The pace finally subdued a bit, but despite this we hit mile 3 I looked at my watch and saw 20:05. That's a 6:42 per mile pace, well above the 6:51 target which I'd considered a reach. "Is everyone feeling okay?" the pacer asked cheerfully. Err... that's not how it's supposed to work, I thought, but didn't say anything. This was a race, after all: no whining allowed.

"Pick up the pace!" a volunteer called from the side of the road. I laughed.

Water stops followed with remarkable frequency. I drank sports drink at the second: it was a bit too strong but I handled it. I decided to alternate water and sports drink. But for the rest of the race I drank at only two more stops. For a 90 minute effort, with drink cups the size they were using, even with the considerable loss of liquid onto my shirt and into my nose with each drink I was still hydrating ahead of the schedule I normally sustain at trail runs, let alone on training runs. Overdrinking can cause stomach problems, and in the cool morning air dehydration was a diminished concern.

◆ ◆ ◆ ◆ ◆

> _Exercise_
In the race account, what time did the watch show at mile 3? The records that come next are separate material, unrelated to the race account.

◆ ◆ ◆ ◆ ◆

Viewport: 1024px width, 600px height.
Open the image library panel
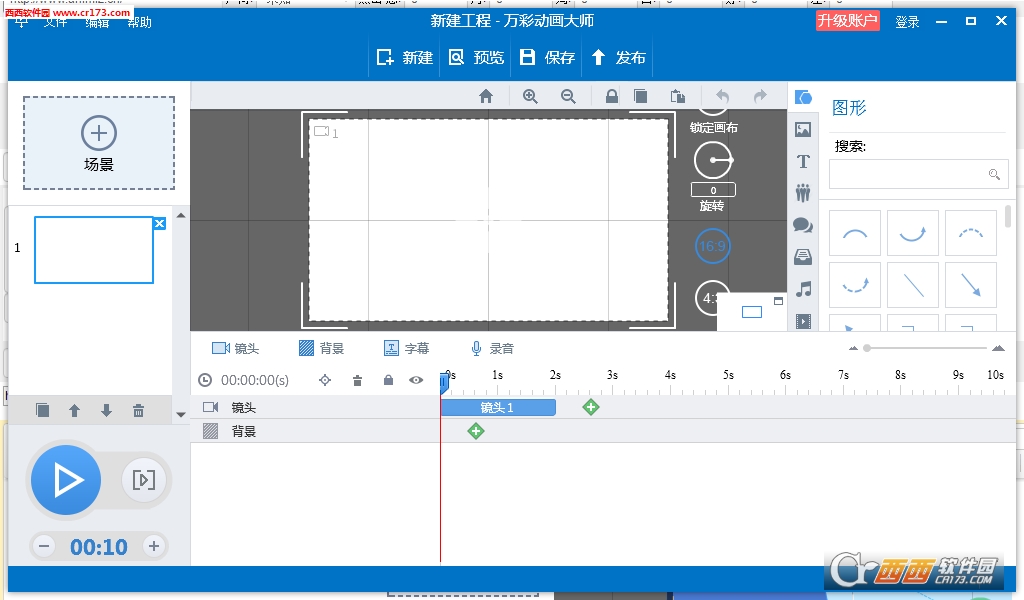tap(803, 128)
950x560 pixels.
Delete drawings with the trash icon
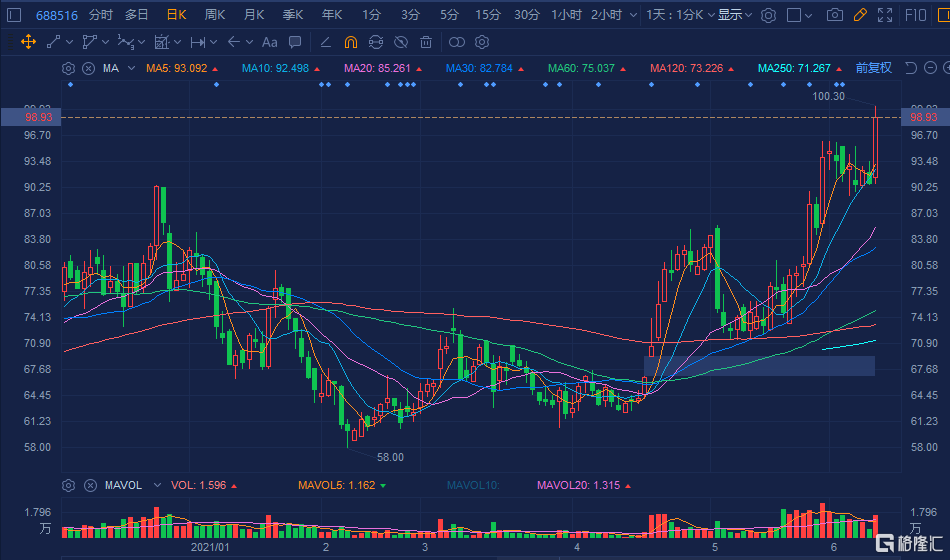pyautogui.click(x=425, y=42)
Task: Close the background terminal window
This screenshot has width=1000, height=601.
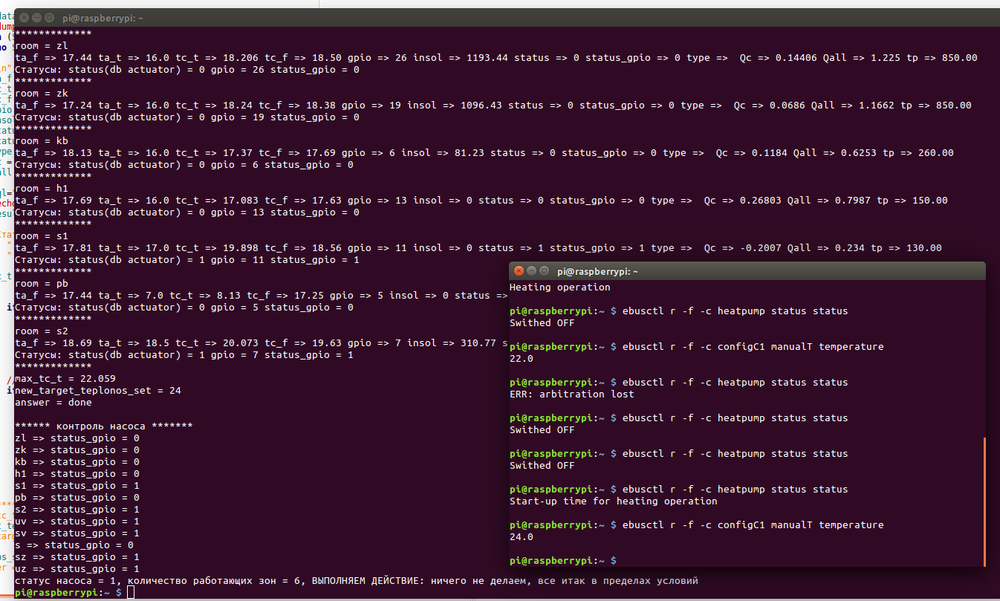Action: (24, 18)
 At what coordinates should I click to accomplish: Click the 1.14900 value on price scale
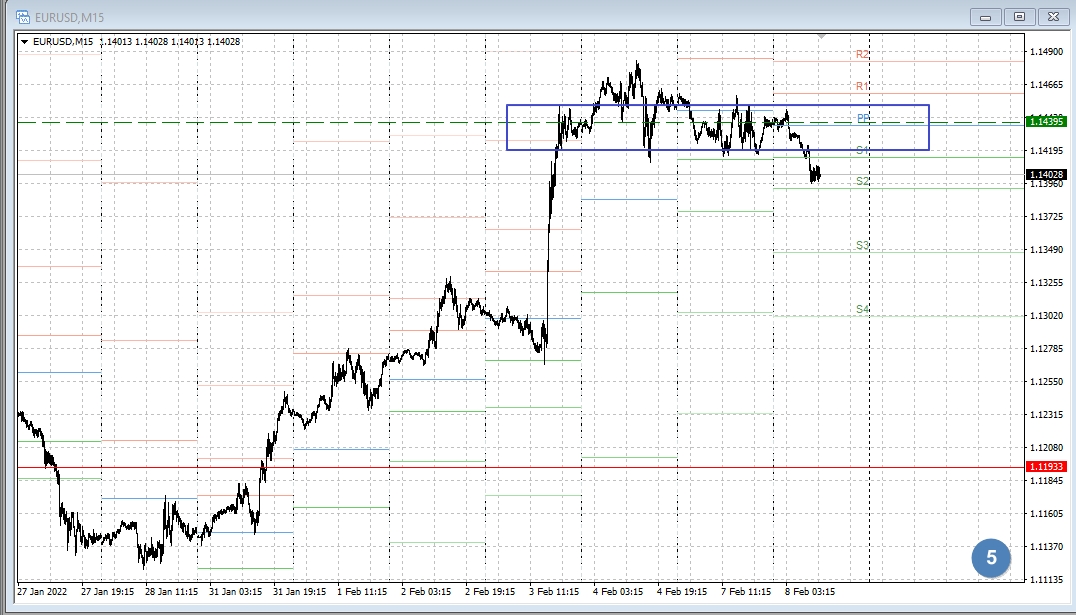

◆ ◆ ◆ ◆ ◆

> _Solution to this problem_
20:05